Editor’s note: Tadhg Kelly is a veteran game designer and the creator of leading game design blog What Games Are. You can follow him on Twitter here.
There are three kinds of articles that regularly get written about Nintendo.
The first article says Nintendo’s hardware business is doomed and talks about how impossible it is becoming for the company to survive in the modern world. The reasons for the doom are several (a few years ago it was the encroachment of HD, now it’s the rise of mobile). Either way, its author says, there’s no room for Nintendo in the New Order of Devices. It better start making games for other platforms.
The second article is similar, but rather than focus on devices, it laments the state of the company’s games. How long, the author asks, can Nintendo get away with pumping out sequels and rehashes year after year? How much life do those old tired characters have? Mario will surely die any day now. It needs some new games or else.
The third article, including this one, says that only a fool bets against Nintendo. Nintendo, it says, is different. Because it is.
This week we saw two pieces of evidence that show Nintendo’s still got its groove. The first was the news that the release of an HD’d version of The Wind Waker caused sales of the Wii U to rise by nearly 700 percent in the U.K. And the second was the release of the 2DS. It’s very cheap and I reckon it’s going to sell well.
Nintendo is uniquely positioned. There are a few companies that attract legions of fans who live or die with its successes or failures (Blizzard and Valve for instance) and equally few that have the financial muscle to make games machines. Only Nintendo has both. In the games industry it’s the one platform maker whose strategy is to make machines that fit the kind of games it wants to make. It trusts that the market will buy in.
Nintendo isn’t trying to be a platform business in the way that most tech companies are. It doesn’t tend to aim for the cutting edge or be too bothered about how much extra functionality is included in its platforms. It doesn’t seek to impress through power. Instead its consoles and handless are frequently plasticky and cheap rather than svelte and expensive. However they’re usually innovative, and fans love them for it.
Another key difference is Nintendo’s games. While game reviewers have always bemoaned the slow pace at which Mario, Kirby, Zelda, Pokemon, Metroid and a bunch of other games actually develop, these franchises continue to find an audience. Almost every game developer I know buys a Nintendo system despite themselves because they want to play one of those new releases. A recent example is Animal Crossing: New Leaf which, over the summer, filled my Twitter feed. Everybody had something to say about the comings and goings of Tom Nook.

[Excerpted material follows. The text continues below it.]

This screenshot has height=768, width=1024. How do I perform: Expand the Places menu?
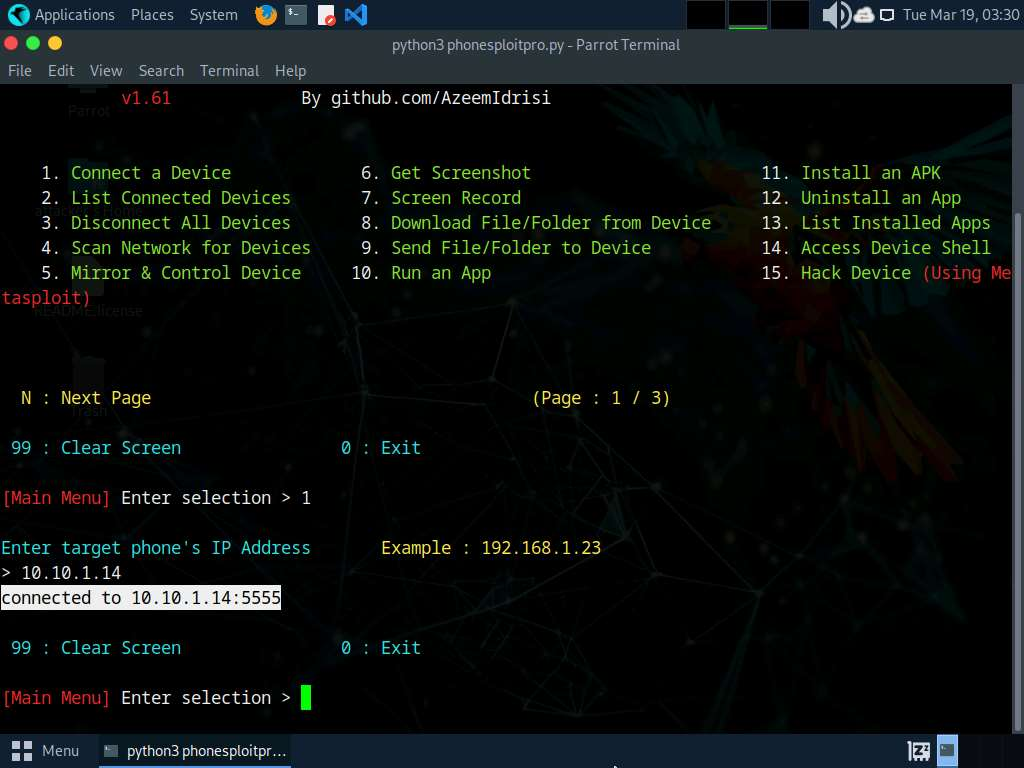pos(152,15)
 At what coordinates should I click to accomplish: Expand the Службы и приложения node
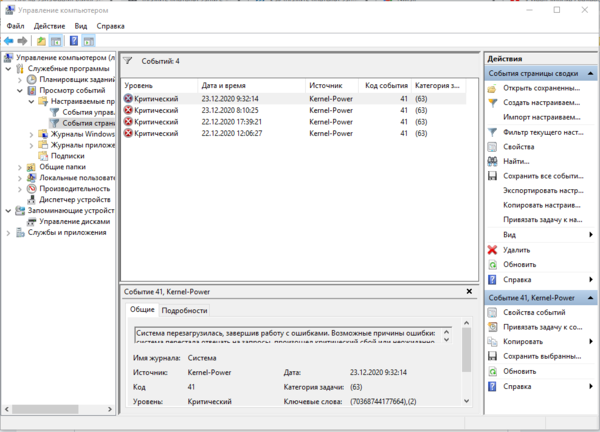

At the same time “The Nintendo Difference” is somewhat divisive. The company’s games can be chalk and cheese and its platforms often don’t show the same breadth of content as others and its third-party dealings have always been a bit iffy. In some ways its marketing story boxes the company in. While it has had some huge hits in the last decade, most notably the Wii, it has done so at a cost. A lot of true fans felt that the company had turned its back on them in search of the casual gaming dollar, and so when it came time to buy into the sequel they paused. But that doesn’t mean they’d gone for good.
The reason this formula keeps working is that Nintendo understands franchises. The games business likes to act like the movie business sometimes (see David Cage’s Beyond: Two Souls) but really it’s more like the comics industry. Games journalists may like to think there should be an overall narrative to the medium where new faces are supposed to replace the old, like Hollywood, but historically that’s not supportable.
Rather than find a ton of new faces, the industry keeps updating old faces year after year, just as comic companies do with their characters. And, again just like comics, fans respond with undying loyalty. The plain fact is people buy Zelda after Zelda after Zelda.
Ultimately the Nintendo difference is about patience. Because the company has zillions of true fans it is not in a position where it has to rush. It may come across as dorky, and its products may fail to find market fit on first release. Yet over time it wends its way through those issues and finds the right game and price point to make its platforms attractive.
It sits, waits, evaluates and patiently prods until it gets to where it wants to be. It relies on the quality of its software product to eventually persuade people to come around. It takes the time to make its games right. It knows that the physical quality of its hardware is not a deal breaker. And even when it diverges from what the fans believe in, Nintendo has the patience to win them back.
And that’s why Nintendo survives and usually thrives. In the short term it’s obvious that it has some issues to deal with, and in the medium term yes there are threats. Mobile gaming is a big deal. Yet as long as Nintendo continues to satisfy those fans who’ll go out and buy whole game systems just to get their hands on rehashed versions of The Wind Waker, Nintendo’s going to be okay.